## Task statement
Present all of the material below as a numbered list, leaving out any blank lines.

BEGIN Source material

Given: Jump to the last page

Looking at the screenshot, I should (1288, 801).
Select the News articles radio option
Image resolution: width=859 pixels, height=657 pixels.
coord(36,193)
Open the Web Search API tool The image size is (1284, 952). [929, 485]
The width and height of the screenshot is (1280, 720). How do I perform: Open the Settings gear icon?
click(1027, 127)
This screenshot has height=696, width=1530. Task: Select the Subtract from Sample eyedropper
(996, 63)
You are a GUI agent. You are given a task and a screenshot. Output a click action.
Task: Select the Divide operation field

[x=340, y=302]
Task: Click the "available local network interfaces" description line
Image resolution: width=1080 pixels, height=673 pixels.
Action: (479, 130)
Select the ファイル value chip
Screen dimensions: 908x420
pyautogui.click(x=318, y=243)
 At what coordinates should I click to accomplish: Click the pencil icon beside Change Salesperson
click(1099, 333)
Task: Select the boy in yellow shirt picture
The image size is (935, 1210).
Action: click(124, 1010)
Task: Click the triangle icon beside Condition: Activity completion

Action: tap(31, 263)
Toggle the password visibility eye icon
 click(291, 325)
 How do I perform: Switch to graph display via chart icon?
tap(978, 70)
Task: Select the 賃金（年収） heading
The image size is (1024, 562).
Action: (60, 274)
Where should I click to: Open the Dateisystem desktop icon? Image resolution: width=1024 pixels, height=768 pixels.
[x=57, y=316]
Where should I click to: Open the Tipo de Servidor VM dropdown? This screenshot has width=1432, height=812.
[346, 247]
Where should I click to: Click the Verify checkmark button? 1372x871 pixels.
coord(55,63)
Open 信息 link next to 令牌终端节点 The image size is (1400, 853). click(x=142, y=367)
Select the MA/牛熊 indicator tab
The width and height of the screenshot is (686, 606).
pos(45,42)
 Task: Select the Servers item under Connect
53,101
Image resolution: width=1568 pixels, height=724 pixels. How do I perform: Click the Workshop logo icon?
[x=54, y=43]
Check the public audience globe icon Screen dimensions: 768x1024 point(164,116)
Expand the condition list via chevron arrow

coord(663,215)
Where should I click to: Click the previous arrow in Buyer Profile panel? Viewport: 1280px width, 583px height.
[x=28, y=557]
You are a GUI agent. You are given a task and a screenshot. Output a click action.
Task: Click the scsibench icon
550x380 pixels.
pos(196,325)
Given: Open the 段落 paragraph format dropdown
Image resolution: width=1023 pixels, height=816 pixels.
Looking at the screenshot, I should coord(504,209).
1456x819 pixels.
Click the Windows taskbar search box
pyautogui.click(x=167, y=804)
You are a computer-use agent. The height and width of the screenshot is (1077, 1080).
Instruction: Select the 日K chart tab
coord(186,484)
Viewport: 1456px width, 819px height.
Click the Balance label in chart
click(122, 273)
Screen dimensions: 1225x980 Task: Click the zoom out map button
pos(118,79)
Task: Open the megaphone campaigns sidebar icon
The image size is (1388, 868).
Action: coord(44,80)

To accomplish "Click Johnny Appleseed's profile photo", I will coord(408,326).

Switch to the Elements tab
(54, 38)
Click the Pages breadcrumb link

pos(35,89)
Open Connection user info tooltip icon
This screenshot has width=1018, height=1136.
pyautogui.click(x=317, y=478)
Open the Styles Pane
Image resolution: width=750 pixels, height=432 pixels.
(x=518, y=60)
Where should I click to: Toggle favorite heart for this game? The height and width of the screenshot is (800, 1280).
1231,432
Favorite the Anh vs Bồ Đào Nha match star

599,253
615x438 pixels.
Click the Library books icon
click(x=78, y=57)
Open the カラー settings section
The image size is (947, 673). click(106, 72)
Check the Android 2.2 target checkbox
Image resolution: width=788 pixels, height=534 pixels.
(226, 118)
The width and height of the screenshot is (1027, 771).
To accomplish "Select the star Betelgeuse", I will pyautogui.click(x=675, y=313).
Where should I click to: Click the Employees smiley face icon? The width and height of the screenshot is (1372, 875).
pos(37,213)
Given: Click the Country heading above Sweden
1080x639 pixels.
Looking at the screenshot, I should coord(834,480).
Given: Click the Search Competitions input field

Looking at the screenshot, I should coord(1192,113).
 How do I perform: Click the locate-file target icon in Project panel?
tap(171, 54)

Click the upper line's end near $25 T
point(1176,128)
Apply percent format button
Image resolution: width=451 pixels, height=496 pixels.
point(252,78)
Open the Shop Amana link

END Source material

## Solution below
1. Given: Jump to the last page
2. Looking at the screenshot, I should (1288, 801).
3. Select the News articles radio option
4. Image resolution: width=859 pixels, height=657 pixels.
5. coord(36,193)
6. Open the Web Search API tool The image size is (1284, 952). [929, 485]
7. The width and height of the screenshot is (1280, 720). How do I perform: Open the Settings gear icon?
8. click(1027, 127)
9. This screenshot has height=696, width=1530. Task: Select the Subtract from Sample eyedropper
10. (996, 63)
11. You are a GUI agent. You are given a task and a screenshot. Output a click action.
12. Task: Select the Divide operation field
13. [x=340, y=302]
14. Task: Click the "available local network interfaces" description line
15. Image resolution: width=1080 pixels, height=673 pixels.
16. Action: (479, 130)
17. Select the ファイル value chip
18. Screen dimensions: 908x420
19. pyautogui.click(x=318, y=243)
20.  At what coordinates should I click to accomplish: Click the pencil icon beside Change Salesperson
21. click(1099, 333)
22. Task: Select the boy in yellow shirt picture
23. The image size is (935, 1210).
24. Action: click(124, 1010)
25. Task: Click the triangle icon beside Condition: Activity completion
26. Action: tap(31, 263)
27. Toggle the password visibility eye icon
28.  click(291, 325)
29.  How do I perform: Switch to graph display via chart icon?
30. tap(978, 70)
31. Task: Select the 賃金（年収） heading
32. The image size is (1024, 562).
33. Action: (60, 274)
34. Where should I click to: Open the Dateisystem desktop icon? Image resolution: width=1024 pixels, height=768 pixels.
35. [x=57, y=316]
36. Where should I click to: Open the Tipo de Servidor VM dropdown? This screenshot has width=1432, height=812.
37. [346, 247]
38. Where should I click to: Click the Verify checkmark button? 1372x871 pixels.
39. coord(55,63)
40. Open 信息 link next to 令牌终端节点 The image size is (1400, 853). click(x=142, y=367)
41. Select the MA/牛熊 indicator tab
42. The width and height of the screenshot is (686, 606).
43. pos(45,42)
44.  Task: Select the Servers item under Connect
45. 53,101
46. Image resolution: width=1568 pixels, height=724 pixels. How do I perform: Click the Workshop logo icon?
47. [x=54, y=43]
48. Check the public audience globe icon Screen dimensions: 768x1024 point(164,116)
49. Expand the condition list via chevron arrow
50. coord(663,215)
51. Where should I click to: Click the previous arrow in Buyer Profile panel? Viewport: 1280px width, 583px height.
52. [x=28, y=557]
53. You are a GUI agent. You are given a task and a screenshot. Output a click action.
54. Task: Click the scsibench icon
55. 550x380 pixels.
56. pos(196,325)
57. Given: Open the 段落 paragraph format dropdown
58. Image resolution: width=1023 pixels, height=816 pixels.
59. Looking at the screenshot, I should coord(504,209).
60. 1456x819 pixels.
61. Click the Windows taskbar search box
62. pyautogui.click(x=167, y=804)
63. You are a computer-use agent. The height and width of the screenshot is (1077, 1080).
64. Instruction: Select the 日K chart tab
65. coord(186,484)
66. Viewport: 1456px width, 819px height.
67. Click the Balance label in chart
68. click(122, 273)
69. Screen dimensions: 1225x980 Task: Click the zoom out map button
70. pos(118,79)
71. Task: Open the megaphone campaigns sidebar icon
72. The image size is (1388, 868).
73. Action: coord(44,80)
74. To accomplish "Click Johnny Appleseed's profile photo", I will coord(408,326).
75. Switch to the Elements tab
76. (54, 38)
77. Click the Pages breadcrumb link
78. pos(35,89)
79. Open Connection user info tooltip icon
80. This screenshot has width=1018, height=1136.
81. pyautogui.click(x=317, y=478)
82. Open the Styles Pane
83. Image resolution: width=750 pixels, height=432 pixels.
84. (x=518, y=60)
85. Where should I click to: Toggle favorite heart for this game? The height and width of the screenshot is (800, 1280).
86. 1231,432
87. Favorite the Anh vs Bồ Đào Nha match star
88. 599,253
89. 615x438 pixels.
90. Click the Library books icon
91. click(x=78, y=57)
92. Open the カラー settings section
93. The image size is (947, 673). click(106, 72)
94. Check the Android 2.2 target checkbox
95. Image resolution: width=788 pixels, height=534 pixels.
96. (226, 118)
97. The width and height of the screenshot is (1027, 771).
98. To accomplish "Select the star Betelgeuse", I will pyautogui.click(x=675, y=313).
99. Where should I click to: Click the Employees smiley face icon? The width and height of the screenshot is (1372, 875).
100. pos(37,213)
101. Given: Click the Country heading above Sweden
102. 1080x639 pixels.
103. Looking at the screenshot, I should coord(834,480).
104. Given: Click the Search Competitions input field
105. Looking at the screenshot, I should coord(1192,113).
106.  How do I perform: Click the locate-file target icon in Project panel?
107. tap(171, 54)
108. Click the upper line's end near $25 T
109. point(1176,128)
110. Apply percent format button
111. Image resolution: width=451 pixels, height=496 pixels.
112. point(252,78)
113. Open the Shop Amana link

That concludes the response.